(Stored data entries)
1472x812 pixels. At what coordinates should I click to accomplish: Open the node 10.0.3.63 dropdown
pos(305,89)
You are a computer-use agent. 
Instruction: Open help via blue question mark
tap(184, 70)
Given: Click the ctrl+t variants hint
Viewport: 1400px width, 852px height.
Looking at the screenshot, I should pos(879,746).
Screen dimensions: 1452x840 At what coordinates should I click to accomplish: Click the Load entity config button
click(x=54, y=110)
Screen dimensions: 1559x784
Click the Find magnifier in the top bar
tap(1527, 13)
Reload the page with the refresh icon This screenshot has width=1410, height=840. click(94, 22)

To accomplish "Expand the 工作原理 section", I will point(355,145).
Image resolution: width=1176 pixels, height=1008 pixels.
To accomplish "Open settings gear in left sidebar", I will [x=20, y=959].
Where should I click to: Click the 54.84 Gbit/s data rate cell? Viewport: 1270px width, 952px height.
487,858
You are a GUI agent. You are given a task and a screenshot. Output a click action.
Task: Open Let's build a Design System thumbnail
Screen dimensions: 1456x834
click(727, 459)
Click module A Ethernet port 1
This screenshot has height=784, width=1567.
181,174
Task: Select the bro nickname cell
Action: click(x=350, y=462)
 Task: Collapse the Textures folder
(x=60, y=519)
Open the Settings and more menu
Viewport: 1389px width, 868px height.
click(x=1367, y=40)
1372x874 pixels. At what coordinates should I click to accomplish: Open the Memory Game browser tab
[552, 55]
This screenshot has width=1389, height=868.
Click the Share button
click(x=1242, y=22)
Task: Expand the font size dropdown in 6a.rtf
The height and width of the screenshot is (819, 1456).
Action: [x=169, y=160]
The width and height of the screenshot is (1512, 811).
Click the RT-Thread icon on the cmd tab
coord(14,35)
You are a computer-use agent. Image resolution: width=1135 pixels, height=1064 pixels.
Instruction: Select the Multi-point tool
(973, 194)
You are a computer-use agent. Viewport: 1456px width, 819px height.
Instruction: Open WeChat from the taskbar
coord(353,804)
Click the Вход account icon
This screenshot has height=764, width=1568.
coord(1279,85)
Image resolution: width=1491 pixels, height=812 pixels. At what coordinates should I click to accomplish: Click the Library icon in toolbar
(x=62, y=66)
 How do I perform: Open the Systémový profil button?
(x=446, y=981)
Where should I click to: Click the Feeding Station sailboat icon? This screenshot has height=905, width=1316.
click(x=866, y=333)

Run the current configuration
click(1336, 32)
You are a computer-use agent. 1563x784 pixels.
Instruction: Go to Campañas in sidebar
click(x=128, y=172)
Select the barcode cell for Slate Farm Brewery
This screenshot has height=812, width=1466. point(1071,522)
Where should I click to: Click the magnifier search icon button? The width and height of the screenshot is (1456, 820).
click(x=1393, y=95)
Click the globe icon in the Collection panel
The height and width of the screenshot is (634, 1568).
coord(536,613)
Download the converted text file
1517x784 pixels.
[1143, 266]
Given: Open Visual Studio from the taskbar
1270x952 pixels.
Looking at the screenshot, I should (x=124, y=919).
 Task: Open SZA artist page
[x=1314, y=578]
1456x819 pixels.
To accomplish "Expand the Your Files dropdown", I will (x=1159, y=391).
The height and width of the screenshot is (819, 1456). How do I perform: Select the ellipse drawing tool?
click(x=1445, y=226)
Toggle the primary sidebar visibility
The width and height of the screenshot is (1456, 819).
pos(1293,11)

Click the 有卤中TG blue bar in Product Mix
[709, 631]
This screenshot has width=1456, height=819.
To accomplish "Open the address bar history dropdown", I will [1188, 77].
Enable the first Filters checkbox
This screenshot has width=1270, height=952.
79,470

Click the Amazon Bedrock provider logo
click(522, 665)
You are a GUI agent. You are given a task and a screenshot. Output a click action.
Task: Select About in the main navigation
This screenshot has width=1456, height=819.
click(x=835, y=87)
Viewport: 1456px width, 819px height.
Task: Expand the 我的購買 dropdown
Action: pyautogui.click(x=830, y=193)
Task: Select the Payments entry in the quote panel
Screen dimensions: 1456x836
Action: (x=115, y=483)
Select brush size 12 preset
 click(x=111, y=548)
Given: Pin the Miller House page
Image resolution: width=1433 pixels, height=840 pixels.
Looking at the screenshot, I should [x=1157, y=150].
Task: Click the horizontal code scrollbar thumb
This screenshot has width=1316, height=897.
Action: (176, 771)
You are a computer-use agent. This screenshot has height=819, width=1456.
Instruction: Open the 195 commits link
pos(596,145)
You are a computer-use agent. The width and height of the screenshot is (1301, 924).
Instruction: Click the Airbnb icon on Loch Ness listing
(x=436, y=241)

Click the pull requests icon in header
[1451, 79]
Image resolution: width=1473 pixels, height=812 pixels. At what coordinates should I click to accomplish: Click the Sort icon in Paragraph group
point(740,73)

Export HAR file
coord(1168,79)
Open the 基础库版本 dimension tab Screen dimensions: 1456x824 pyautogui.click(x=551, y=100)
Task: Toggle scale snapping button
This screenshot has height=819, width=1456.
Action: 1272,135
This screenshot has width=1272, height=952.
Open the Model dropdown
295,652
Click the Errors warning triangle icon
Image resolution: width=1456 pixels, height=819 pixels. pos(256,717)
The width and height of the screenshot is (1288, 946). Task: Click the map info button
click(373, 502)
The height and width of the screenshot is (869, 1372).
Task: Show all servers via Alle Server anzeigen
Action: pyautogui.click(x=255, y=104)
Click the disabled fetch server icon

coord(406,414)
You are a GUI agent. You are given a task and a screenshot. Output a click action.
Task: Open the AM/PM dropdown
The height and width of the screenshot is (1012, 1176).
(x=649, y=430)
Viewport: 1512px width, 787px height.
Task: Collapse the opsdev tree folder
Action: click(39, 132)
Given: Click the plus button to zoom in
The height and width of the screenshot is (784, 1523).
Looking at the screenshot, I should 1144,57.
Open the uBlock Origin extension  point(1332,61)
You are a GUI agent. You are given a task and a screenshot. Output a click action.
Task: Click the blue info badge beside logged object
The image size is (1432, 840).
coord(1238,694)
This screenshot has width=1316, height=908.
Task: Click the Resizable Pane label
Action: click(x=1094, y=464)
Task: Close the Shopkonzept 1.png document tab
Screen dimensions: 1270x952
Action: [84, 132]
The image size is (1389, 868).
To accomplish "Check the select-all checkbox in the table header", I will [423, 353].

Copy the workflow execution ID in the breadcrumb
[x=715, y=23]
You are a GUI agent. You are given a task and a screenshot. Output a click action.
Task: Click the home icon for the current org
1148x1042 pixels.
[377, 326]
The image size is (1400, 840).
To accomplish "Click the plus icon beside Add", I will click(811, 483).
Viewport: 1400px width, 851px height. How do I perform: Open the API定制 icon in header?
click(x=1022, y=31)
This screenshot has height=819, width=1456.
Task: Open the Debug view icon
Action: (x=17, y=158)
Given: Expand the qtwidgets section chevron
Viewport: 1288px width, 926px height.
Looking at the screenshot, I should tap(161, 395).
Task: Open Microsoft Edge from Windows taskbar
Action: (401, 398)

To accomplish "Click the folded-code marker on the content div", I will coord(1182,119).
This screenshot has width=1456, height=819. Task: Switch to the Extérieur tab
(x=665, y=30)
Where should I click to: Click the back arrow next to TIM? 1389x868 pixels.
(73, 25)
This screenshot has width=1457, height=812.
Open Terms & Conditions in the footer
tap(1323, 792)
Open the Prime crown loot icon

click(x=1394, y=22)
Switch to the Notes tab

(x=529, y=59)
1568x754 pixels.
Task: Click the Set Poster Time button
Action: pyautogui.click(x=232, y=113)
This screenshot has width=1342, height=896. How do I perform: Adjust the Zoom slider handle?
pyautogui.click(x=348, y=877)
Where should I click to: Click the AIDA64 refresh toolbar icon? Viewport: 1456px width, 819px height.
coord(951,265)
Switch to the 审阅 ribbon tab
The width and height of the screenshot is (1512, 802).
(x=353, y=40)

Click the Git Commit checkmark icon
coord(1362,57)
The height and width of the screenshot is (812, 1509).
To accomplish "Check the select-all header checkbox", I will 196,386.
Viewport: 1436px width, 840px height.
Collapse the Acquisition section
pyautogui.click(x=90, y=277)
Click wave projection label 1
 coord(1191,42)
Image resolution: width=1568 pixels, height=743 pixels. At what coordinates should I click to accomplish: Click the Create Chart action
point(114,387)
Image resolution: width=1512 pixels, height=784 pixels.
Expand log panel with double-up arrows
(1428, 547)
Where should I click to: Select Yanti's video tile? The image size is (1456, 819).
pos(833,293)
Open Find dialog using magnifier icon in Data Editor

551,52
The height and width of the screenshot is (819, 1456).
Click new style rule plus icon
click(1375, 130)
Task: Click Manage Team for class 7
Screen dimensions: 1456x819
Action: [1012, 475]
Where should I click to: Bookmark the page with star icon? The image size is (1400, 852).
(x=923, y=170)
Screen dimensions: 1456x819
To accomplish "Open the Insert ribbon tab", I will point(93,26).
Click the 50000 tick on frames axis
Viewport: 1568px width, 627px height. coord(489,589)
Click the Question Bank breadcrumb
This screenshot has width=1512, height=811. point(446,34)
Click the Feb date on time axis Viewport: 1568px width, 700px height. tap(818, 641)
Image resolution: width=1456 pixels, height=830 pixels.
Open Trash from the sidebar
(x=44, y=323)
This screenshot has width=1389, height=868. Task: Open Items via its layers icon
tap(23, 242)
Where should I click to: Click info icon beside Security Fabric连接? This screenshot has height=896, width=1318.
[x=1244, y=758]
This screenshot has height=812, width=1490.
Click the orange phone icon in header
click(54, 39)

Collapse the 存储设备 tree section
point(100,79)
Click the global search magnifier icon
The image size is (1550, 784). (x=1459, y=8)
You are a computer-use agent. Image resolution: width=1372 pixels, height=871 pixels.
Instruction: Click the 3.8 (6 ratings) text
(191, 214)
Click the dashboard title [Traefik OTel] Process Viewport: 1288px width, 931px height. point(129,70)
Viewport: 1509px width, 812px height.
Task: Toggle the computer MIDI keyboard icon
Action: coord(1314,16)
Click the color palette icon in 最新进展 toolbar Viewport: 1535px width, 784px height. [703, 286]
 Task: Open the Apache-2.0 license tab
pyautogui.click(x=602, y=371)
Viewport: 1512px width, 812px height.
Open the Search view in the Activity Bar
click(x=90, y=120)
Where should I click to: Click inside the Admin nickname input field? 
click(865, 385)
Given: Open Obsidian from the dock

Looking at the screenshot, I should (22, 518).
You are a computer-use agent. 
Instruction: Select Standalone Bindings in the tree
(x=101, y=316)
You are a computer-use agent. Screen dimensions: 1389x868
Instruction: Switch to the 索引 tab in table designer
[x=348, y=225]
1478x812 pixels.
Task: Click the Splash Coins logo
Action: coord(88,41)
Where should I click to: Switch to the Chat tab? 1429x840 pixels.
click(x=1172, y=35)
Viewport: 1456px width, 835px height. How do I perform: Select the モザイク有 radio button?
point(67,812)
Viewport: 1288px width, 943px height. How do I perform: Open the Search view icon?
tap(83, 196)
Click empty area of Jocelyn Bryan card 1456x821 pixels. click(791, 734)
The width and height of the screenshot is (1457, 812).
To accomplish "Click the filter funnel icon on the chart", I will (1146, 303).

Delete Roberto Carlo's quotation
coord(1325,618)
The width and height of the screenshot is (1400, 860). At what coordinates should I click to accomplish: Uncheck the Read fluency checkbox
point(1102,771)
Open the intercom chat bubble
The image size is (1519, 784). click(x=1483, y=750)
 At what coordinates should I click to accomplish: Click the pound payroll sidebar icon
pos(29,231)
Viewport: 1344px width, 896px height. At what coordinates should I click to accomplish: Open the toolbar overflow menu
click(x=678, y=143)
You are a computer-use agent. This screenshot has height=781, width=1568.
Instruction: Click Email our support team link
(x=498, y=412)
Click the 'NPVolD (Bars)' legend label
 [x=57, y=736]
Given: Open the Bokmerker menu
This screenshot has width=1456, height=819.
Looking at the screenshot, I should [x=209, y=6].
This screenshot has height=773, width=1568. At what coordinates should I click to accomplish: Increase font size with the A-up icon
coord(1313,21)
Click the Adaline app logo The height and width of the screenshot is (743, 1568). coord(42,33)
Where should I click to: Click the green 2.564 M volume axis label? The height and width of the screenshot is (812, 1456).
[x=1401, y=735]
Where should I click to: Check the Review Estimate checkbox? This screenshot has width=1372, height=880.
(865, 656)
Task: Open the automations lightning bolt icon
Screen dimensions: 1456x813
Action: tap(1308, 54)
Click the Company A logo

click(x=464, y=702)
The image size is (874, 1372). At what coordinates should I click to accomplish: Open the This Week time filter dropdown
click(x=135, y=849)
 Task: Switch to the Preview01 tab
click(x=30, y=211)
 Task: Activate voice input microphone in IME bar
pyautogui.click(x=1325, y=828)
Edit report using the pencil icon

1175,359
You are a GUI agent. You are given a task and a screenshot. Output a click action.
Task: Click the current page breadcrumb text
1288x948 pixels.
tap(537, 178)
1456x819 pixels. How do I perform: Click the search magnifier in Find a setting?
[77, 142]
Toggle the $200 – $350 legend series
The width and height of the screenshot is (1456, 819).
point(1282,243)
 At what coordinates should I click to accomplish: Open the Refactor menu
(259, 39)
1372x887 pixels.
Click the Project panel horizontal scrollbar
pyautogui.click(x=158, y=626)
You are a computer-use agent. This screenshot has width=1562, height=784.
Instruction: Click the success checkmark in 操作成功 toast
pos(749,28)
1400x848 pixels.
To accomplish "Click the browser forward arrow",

**GOAL OF THE EXERCISE**
Retype only the lines above between the line with "Image resolution: width=1512" and the line with "Task: Click Manage Team for class 7", counting those two lines as well, and keep every character as it is.

**ANSWER SECTION**
Image resolution: width=1512 pixels, height=784 pixels.
Expand log panel with double-up arrows
(1428, 547)
Where should I click to: Select Yanti's video tile? The image size is (1456, 819).
pos(833,293)
Open Find dialog using magnifier icon in Data Editor

551,52
The height and width of the screenshot is (819, 1456).
Click new style rule plus icon
click(1375, 130)
Task: Click Manage Team for class 7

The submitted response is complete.